CSD und soziale Netzwerke für Information und Austausch

Für den Lüner seien diese Demos eher eine große Party. „Da kann jeder so rumlaufen wie er möchte. Das ist der Grund, warum ich dort bin.“ Bevor er sich 2015 mit 36 Jahren als Transmann geoutet hat, habe er sich gar nicht so viel mit Pride, dem CSD und der Community beschäftigt. Die Ansatzpunkte hätten ihm einfach gefehlt.

Was steckt hinter dem Pride Month?

Seinen Ursprung hat der Pride Month in den USA, genauer gesagt in New York. Dort wurden in den 1960er Jahren Personen der LGBTQIA+Community diskriminiert und galten als „geisteskrank“. Ein Ort für die Gemeinschaft bildetet die Bar „Stonewall Inn“ in der Christopher Street. Doch auch dort waren sie vor Polizeirazzien und Polizeigewalt nicht sicher. Am 28. Juni 1969 kam es dann erneut zu einer Durchsuchung, bei der sich die Menschen jedoch wehrten.

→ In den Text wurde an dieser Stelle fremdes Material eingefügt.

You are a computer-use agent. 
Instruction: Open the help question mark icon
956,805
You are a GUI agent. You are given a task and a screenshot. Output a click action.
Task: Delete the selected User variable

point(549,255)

Diese Unruhen gelten als Beginn der Proteste gegen die Diskriminierung der LGBTQIA+Bewegung. Der Name des Christopher Street Day ist angelehnt an die Straße in New York. Dass der Pride Month auf den Juni fällt, geht auf den Zeitpunkt des ersten Aufstandes in den USA zurück.

Zwar wusste David schon im Kindergarten, dass er lieber ein Mann und keine biologische Frau sein möchte, doch vor allem in seiner Jugend seien Begriffe wie trans nicht so geläufig gewesen wie heute. „Jetzt sind die Menschen ganz anders vernetzt. Es gibt so viele Möglichkeiten, sich zu informieren. Ich beneide die heutige Jugend da ein bisschen.“

Der Pride Month mit seinen Veranstaltungen gilt unter anderem als ein Ort, an dem sich Menschen austauschen, Erlebnisse und Gedanken teilen und sich über die Community erkundigen können. Heute ist durch die sozialen Netzwerke zudem ein globaler Dialog möglich. David hat etwa auf Facebook die Gruppe „Dave´s Weg“ gegründet, in der er seit 2015 seinen Werdegang schildert.

Um die LGBTQIA+Community zu feiern und gegen ihre Diskriminierung zu protestieren, findet im Juni der Pride Month statt. Eine der bekanntesten Veranstaltungen dabei ist der Christopher Street Day.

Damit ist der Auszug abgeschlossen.